Could Partisanship be a GOOD Thing??

Selective exposure. It is a term that may be relatively unknown to the layman but is clearly visible if one is aware of what it is and what it looks like. Especially when it comes to politics.

Natalie Jomini Stroud, a leading source on the topic of selective exposure, says in a study she wrote titled The Oxford Handbook of Political Communication, “Selective exposure is the motivated selection of messages matching one’s beliefs” (Stroud, 531). Basically, the idea here is that, given the many options of today’s news climate, people will choose to ignore the news that contradicts their fundamental beliefs and instead will consume the news that conforms to their preexisting notions. I encourage you to check out Stroud’s article titled “Polarization and Partisan Selective Exposure” to learn more about selective exposure here.

Everybody knows that news outlets such as Fox and CNN are biased. So why do people tune in? There is plenty of research on the issue at hand. Leon Festinger, recognized as the father of modern social psychology, wrote a book in 1957 titled A Theory of Cognitive Dissonance that has received much scholarly acclaim and is a widely accepted reason for selective exposure. Festinger’s cognitive dissonance theory can be explained using the analogy of a smoking habit. Somebody who smokes a pack of cigarettes a day, knowing full well that smoking causes cancer, is living in dissonance.Their behaviors do not align with their cognition. The theory of cognitive dissonance would suggest that one does not enjoy the state of dissonance and thus will try to remove the dissonance and experience peace. For the smoker, they would have to quit their smoking habit to come to a point of consonance. You can read more about cognitive dissonance here. When it comes to politics, the theory of cognitive dissonance would provide a reason why we engage in selective exposure. Because we don’t like the feeling of dissonance, which can be created by receiving opposing political opinions, an easy solution is to simply ignore news that contradicts your opinions. Thus you are left with partisan selective exposure.

So if cognitive dissonance is why we engage in selective exposure, what are some results of selective exposure?
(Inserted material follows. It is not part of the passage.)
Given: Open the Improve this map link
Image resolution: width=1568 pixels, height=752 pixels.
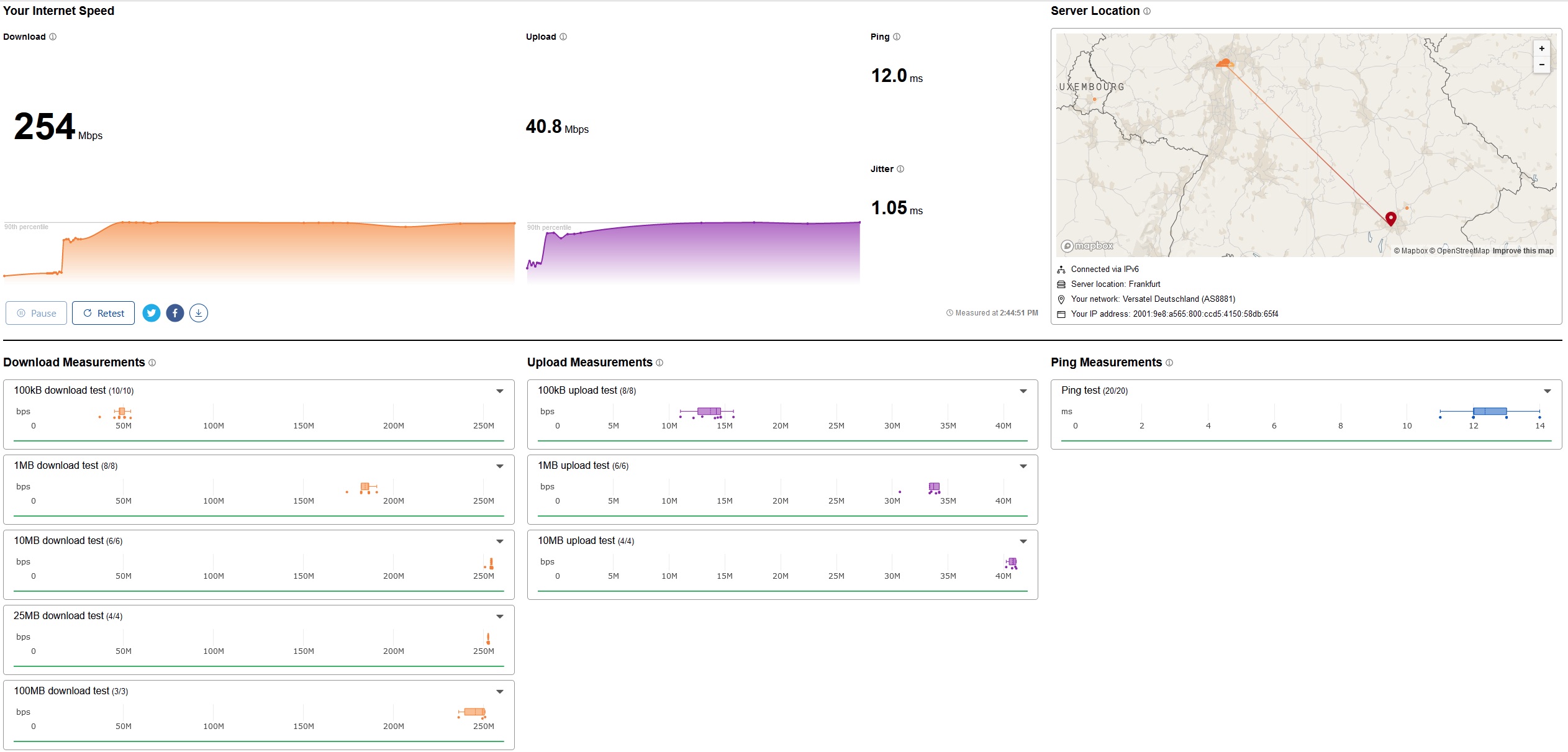Looking at the screenshot, I should [1523, 251].
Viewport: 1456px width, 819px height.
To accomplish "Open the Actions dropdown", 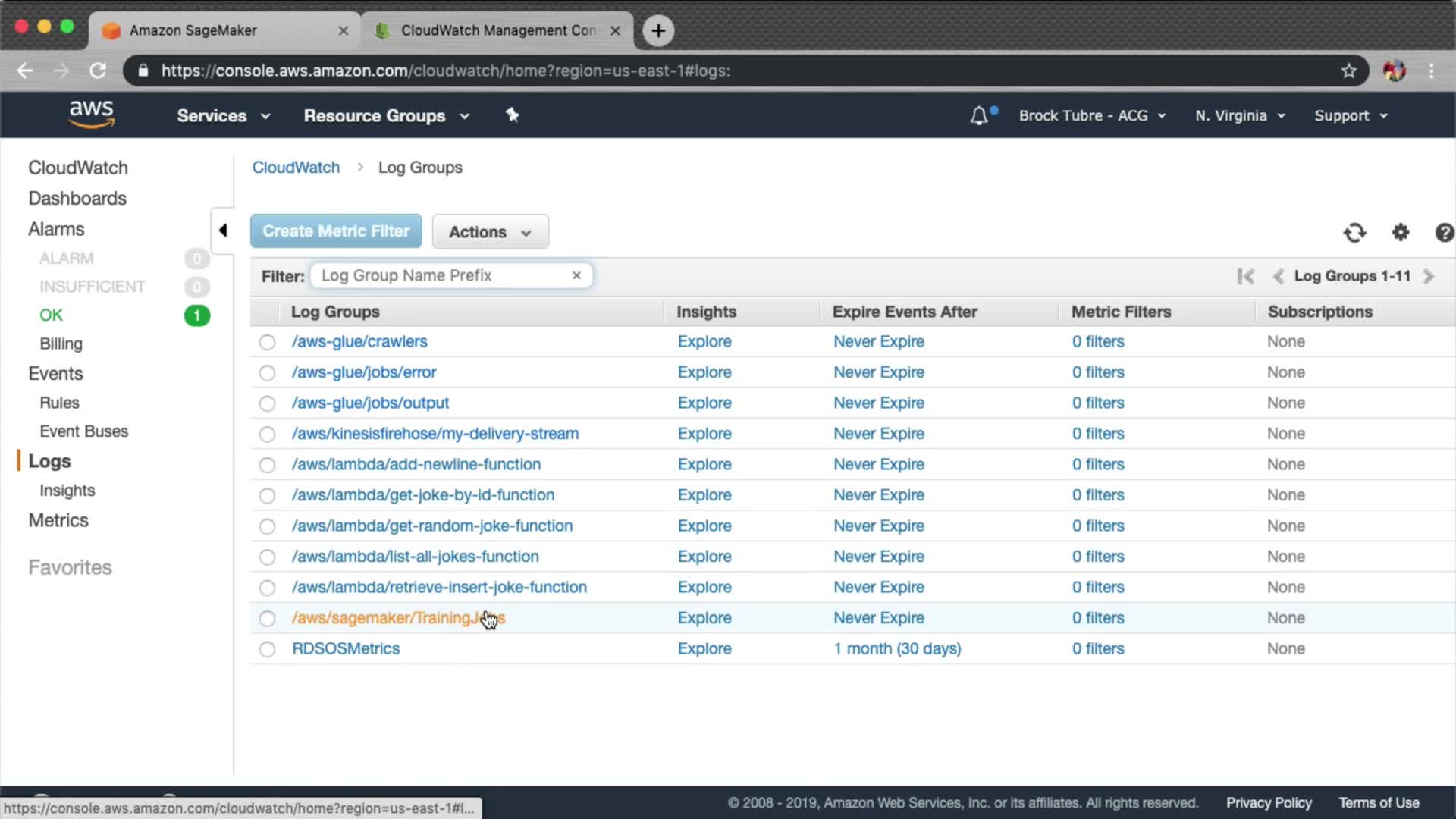I will pyautogui.click(x=490, y=232).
Well, when it comes to politics, some outcomes include polarization of the political climate, increased selective exposure, and less tolerance for those on the opposite side of the political spectrum. These are all negative outcomes of selective exposure, but what if selective exposure is a good thing? What if selective exposure has its place in democracy? What if partisanship isn’t as bad as it first seems?
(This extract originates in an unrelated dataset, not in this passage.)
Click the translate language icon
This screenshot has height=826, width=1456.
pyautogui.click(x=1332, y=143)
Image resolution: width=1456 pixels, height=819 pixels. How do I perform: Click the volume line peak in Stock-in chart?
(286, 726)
The New York Times produced an article on March 1, 2018 titled “What Motivates Voters More Than Loyalty? Loathing”which discusses the topic of “negative partisanship”. Negative partisanship is the concept that voters align themselves against the opposing party rather than with their own party. The 2016 presidential election provides pretty good evidence in support of the prevalence of this notion.
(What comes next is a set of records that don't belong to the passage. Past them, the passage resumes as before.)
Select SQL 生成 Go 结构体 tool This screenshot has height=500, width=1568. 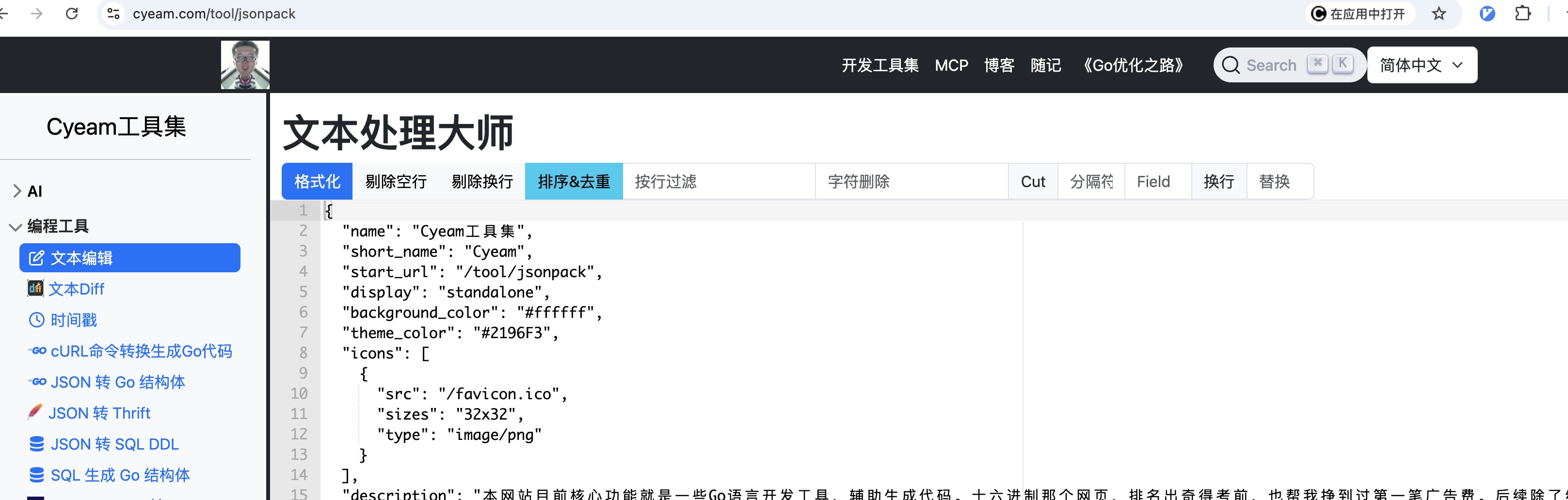[x=120, y=475]
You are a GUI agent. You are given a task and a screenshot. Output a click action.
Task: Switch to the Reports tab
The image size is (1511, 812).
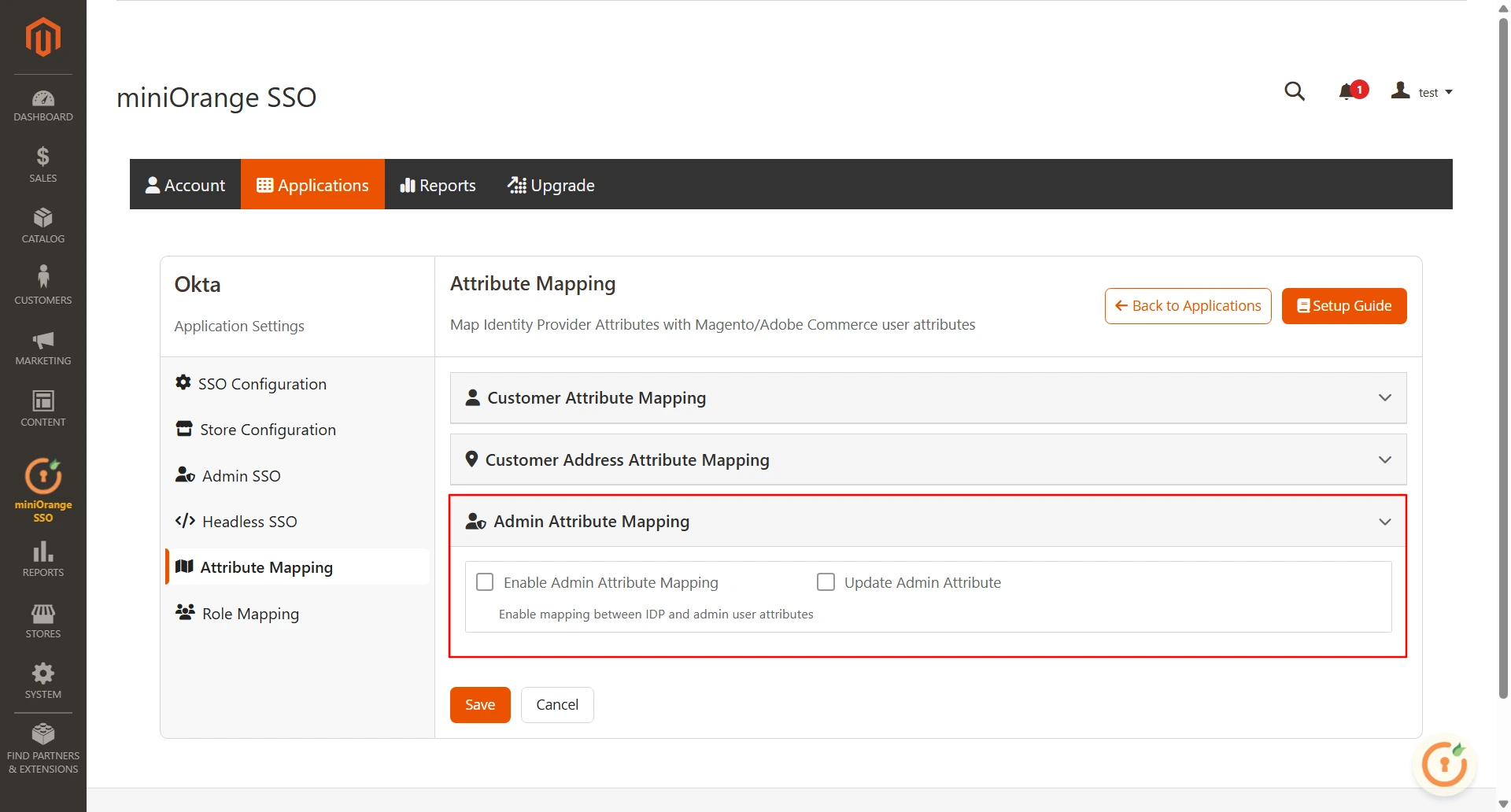[x=438, y=185]
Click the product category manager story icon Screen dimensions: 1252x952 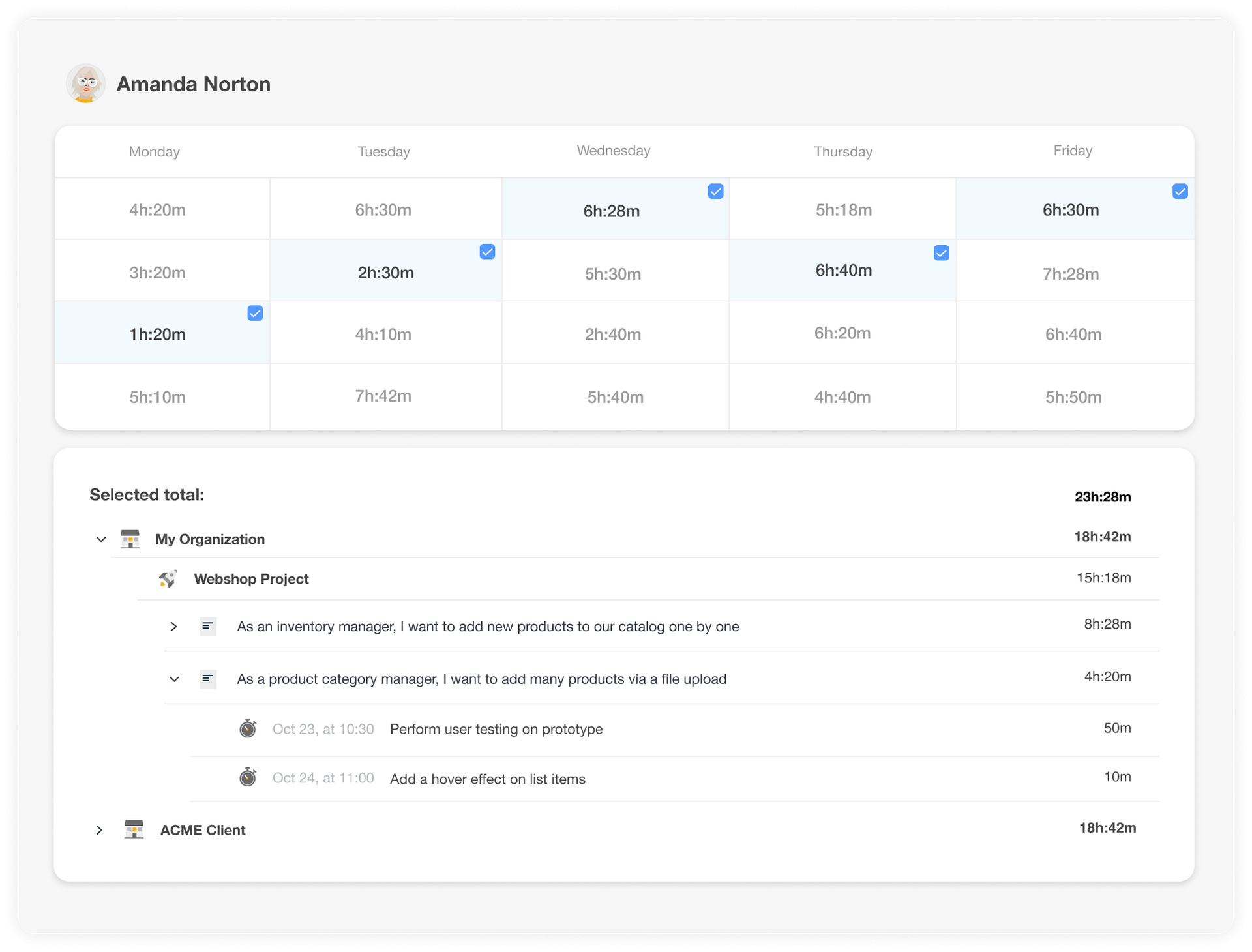(208, 679)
Now, this article still seems to shine a negative light on partisanship, and you can surely understand why! Nobody wants to identify with anger and hatred toward a political candidate, or anyone for that matter! These are emotions that people largely want to deny. Yet, as this article implies, these emotions are the very thing which motivates voters to get to the polls on election day!

So I submit this thought: if selective exposure, which is compelled by cognitive dissonance and leads to negative partisanship, encourages citizens to vote, then how bad can it really be? In a democracy, voting is arguably the easiest way to participate in politics, and it is vitally important to the success of a democracy. Check out this chart recording the voter turnout rates since 1916. Is the increase in voter turnout in recent years due in part to negative partisanship?